Auch der Tessiner Partnertag 2025 steht ganz im Zeichen der neuen Strategie – als Plattform für erste Kooperationen und Austausch zwischen den Branchenakteuren. Ein begleitendes Manifest ruft Betriebe dazu auf, ihre Öffnungszeiten zu verlängern und Know-how zu teilen.
Farben, Klänge und Nachhaltigkeit
Dass das Tessin längst mehr ist als nur ein Sommerziel, zeigt auch die Kampagne Colori del Ticino. Was einst mit fünf Farbtönen begann – etwa „Brissago Blue“ – hat sich zu einer ganzen Erlebniswelt entwickelt. Jede Farbe steht für eine Stimmung, einen Ort, eine Geschichte. Sogar auf Spotify gibt es inzwischen den passenden Soundtrack dazu.

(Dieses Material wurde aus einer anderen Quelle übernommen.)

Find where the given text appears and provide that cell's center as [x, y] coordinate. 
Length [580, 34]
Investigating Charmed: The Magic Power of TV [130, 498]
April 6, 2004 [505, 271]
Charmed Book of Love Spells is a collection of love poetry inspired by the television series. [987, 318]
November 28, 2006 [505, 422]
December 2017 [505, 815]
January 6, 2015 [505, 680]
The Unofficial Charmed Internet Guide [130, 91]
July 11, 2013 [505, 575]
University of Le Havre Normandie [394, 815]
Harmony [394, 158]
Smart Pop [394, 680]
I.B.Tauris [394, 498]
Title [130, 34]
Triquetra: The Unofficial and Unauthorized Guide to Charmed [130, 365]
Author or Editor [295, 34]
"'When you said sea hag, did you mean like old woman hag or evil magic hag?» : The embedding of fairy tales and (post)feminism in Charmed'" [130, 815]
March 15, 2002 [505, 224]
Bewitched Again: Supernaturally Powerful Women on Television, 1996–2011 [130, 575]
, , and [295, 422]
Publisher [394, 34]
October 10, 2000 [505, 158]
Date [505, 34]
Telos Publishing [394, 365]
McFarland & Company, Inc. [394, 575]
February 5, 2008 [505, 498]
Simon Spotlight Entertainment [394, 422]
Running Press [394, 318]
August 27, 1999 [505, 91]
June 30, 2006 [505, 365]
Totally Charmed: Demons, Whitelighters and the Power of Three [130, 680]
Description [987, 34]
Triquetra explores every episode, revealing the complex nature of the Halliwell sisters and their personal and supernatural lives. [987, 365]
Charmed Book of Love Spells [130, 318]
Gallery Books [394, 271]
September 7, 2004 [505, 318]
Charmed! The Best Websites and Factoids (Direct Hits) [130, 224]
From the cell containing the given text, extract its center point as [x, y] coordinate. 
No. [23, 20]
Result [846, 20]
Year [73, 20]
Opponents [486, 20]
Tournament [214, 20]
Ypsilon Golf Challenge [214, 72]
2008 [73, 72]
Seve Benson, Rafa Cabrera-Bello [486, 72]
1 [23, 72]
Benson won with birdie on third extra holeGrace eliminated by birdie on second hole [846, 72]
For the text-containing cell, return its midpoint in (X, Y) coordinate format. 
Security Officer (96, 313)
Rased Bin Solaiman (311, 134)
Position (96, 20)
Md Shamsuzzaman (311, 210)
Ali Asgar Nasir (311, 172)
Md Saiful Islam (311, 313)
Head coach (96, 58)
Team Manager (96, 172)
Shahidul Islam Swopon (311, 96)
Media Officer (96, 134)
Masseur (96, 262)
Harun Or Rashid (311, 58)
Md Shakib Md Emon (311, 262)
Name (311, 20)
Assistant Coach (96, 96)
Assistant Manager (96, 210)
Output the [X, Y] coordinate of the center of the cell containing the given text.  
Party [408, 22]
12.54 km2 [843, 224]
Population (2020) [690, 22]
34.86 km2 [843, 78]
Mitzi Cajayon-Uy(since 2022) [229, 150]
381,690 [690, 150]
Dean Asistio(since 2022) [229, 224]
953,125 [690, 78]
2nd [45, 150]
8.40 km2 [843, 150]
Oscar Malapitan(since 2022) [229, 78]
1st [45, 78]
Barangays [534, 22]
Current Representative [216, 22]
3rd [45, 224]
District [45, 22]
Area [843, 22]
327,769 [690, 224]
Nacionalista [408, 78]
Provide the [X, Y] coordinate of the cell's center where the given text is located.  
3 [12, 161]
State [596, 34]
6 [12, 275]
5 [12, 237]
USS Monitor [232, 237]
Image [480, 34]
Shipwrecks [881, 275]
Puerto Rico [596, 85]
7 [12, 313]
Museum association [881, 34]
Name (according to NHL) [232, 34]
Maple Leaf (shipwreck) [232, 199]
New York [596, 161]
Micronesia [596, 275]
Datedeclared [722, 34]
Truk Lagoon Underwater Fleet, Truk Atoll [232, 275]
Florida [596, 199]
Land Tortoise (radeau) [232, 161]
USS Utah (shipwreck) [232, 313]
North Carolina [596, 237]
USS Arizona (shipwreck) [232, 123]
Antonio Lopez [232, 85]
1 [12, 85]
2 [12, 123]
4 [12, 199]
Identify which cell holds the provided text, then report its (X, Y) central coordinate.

Gleichzeitig setzt der Kanton stark auf Nachhaltigkeit: Mit dem Ticino Ticket für den kostenlosen öffentlichen Nahverkehr und der Swisstainable-Zertifizierung auf Level 2 befindet sich der Kanton auf bestem Weg zur höchsten Nachhaltigkeitsstufe. „Ein nachhaltiger Ganzjahrestourismus ist das Zukunftsmodell. Wir wollen wachsen, aber im Gleichgewicht mit Mensch und Natur“, fasst Jurij Meile von Tessin Tourismus zusammen.

Der Weg in die Zukunft
Mit Ticino365 will das Tessin zeigen, dass Wandel möglich ist – wenn alle am gleichen Strang ziehen.
Der Weg ist langfristig, die Ziele ambitioniert: Stabilität für Betriebe, Planbarkeit für Arbeitskräfte und neue Erlebnisse für Gäste. Oder, wie es Trotta formuliert: „Tourismus im Tessin das ganze Jahr über – das ist kein Slogan, sondern ein erreichbares Ziel.“

Warum das Tessin eine Ganzjahresdestination werden muss
Der Tourismus im Tessin steht an einem Wendepunkt. Die starke Abhängigkeit von der Sommersaison gefährdet langfristig die wirtschaftliche Stabilität, die Beschäftigung und die Wettbewerbsfähigkeit des Südkantons. Diese zehn zentralen Argumente zeigen, warum das Tessin den Schritt zur Ganzjahresdestination unbedingt wagen muss:
- Stabilere Wirtschaft: Ein ausgeglichener Tourismus über das ganze Jahr reduziert saisonale Schwankungen und sichert kontinuierliche Einnahmen.
- Arbeitsplätze sichern: Ganzjahrestourismus schafft dauerhafte Jobs statt kurzfristiger Saisonstellen – besonders in Hotellerie und Gastronomie.
- Höhere Auslastung der Infrastruktur: Hotels, Bahnen und touristische Einrichtungen können effizienter genutzt werden, statt monatelang stillzustehen.
- Weniger Abhängigkeit von Wetter und Saison: Durch attraktive Herbst- und Winterangebote bleibt das Tessin auch bei wechselnden Klimabedingungen interessant.
- Nachhaltigkeit fördern: Ganzjahresbetrieb bedeutet eine bessere Nutzung bestehender Ressourcen und weniger Belastung durch saisonale Spitzen.
- Neue Zielgruppen gewinnen: Kultur-, Genuss- und Aktivtourismus ziehen Gäste an, die nicht auf Sommerferien angewiesen sind.
- Stärkung regionaler Identität: Der Kanton kann sich als vielfältige, lebendige Region präsentieren – nicht nur als Sommerziel, sondern als Ort für alle Jahreszeiten.
- Bessere Wettbewerbsposition: Andere Regionen in der Schweiz und im Ausland (Südtirol) setzen längst auf Ganzjahresstrategien – das Tessin darf den Anschluss nicht verlieren.
- Förderung der Städte: Lugano zeigt, wie urbaner Ganzjahrestourismus funktioniert – dieses Modell lässt sich auch auf andere Regionen übertragen.
- Langfristige Zukunft des Tourismus sichern: Nur wer das ganze Jahr über Gäste anzieht, bleibt wirtschaftlich und gesellschaftlich relevant.